Frankly, this let’s me question the quality of the rest of the code. To circumvent this issue I’ve added a bit of shell-fu on my end:

# Copy all the binary
while read -r path
do
    _src="$(echo "${path}" | cut -d ':' -f 2)"
    _dst="$(echo "${path}" | cut -d ':' -f 3)"
    # If _src is absolute link follow until you find the actual file
    while [ -L ${_src} ] & [[ $(readlink ${_src}) = /* ]]; do
        _src="${_rootfs_dir}$(readlink ${_src})"
    done
    cp -f "${_src}" "${_initrd_dir}/${_dst}"
    check_error "cp -fv ${_src} ${_initrd_dir}/${_dst}"
done

-L checks if the source file is a symbolic link, than the destination is read via readlink. Note, that when the symlink is relative nothing has to be done, so we check if it’s absolute (= if the destination starts with /). Than take the destination and append it to the rootfs-string
If the destination is in turn another symlink this has to be repeated (while-loop).

Fun-fact: This bug is the only thing preventing someone to execute flash.sh from other distributions than Ubuntu (as other distros don’t use /etc/alternatives so the script fails, complaining it can’t find w).

After adding my fix I was able to successfully flash a Jetson NX from Arch Linux :)

Nice catch! I guess the script needs to preface every symbolic link dereference itself rather than relying on what the cp command does for dereference. Each step of a dereference really requires a preface of “<rootfs>” rather than what the real dereference uses. Alternatively, the script could use chroot during the copy, but that might actually be trickier to make work correctly. Better yet would be use of sed in combination with detection of a symbolic link, but that too would take some thought to do correctly.
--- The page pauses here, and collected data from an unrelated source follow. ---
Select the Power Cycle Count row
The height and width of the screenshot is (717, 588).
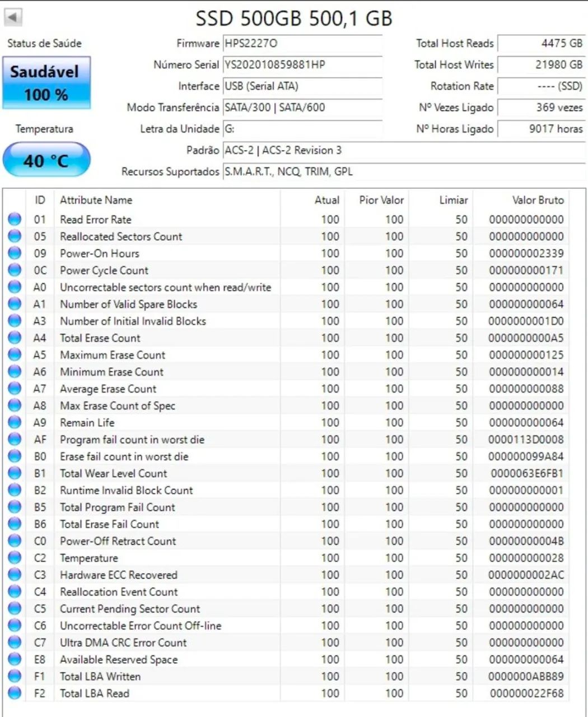[x=168, y=270]
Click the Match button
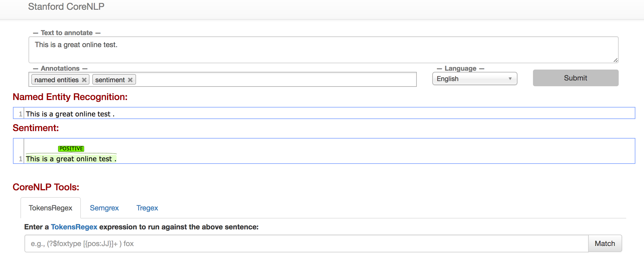The height and width of the screenshot is (259, 644). click(x=605, y=243)
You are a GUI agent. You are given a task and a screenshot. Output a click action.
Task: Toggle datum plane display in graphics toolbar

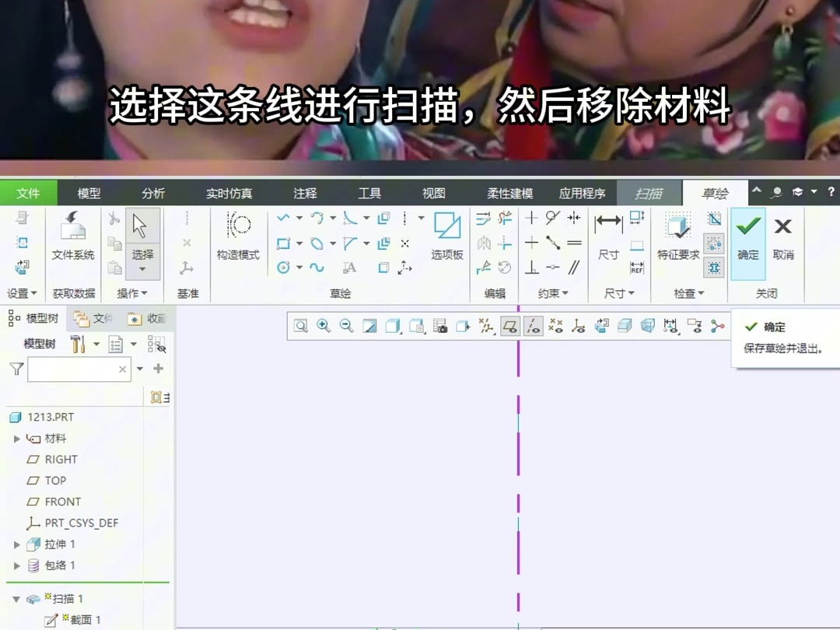tap(512, 326)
As a temporary workaround which is hard to make go wrong, I will suggest editing recovery_copy_binlist.txt (save an unedited copy). Go through every file which is a symbolic link, and add the secondary targets. You’d need to have the original symbolic links remain in place, and this is why I say “and add the secondary targets”. Then, on the copy command (which you quoted above in a code block), modify the “cp -f” to instead be “cp -f --no-dereference”. You could literally just add any intermediate symbolic links to your file list, along with the final end hard link file in the file list, and with the “--no-dereference” it would not be confused by symbolic links (the cp would then create the link verbatim and not dereference to the host PC’s version).

Note: For NVIDIA the original recovery file list could be kept, and the mechanism to check for dereference links could be used just before the actual “cp” command.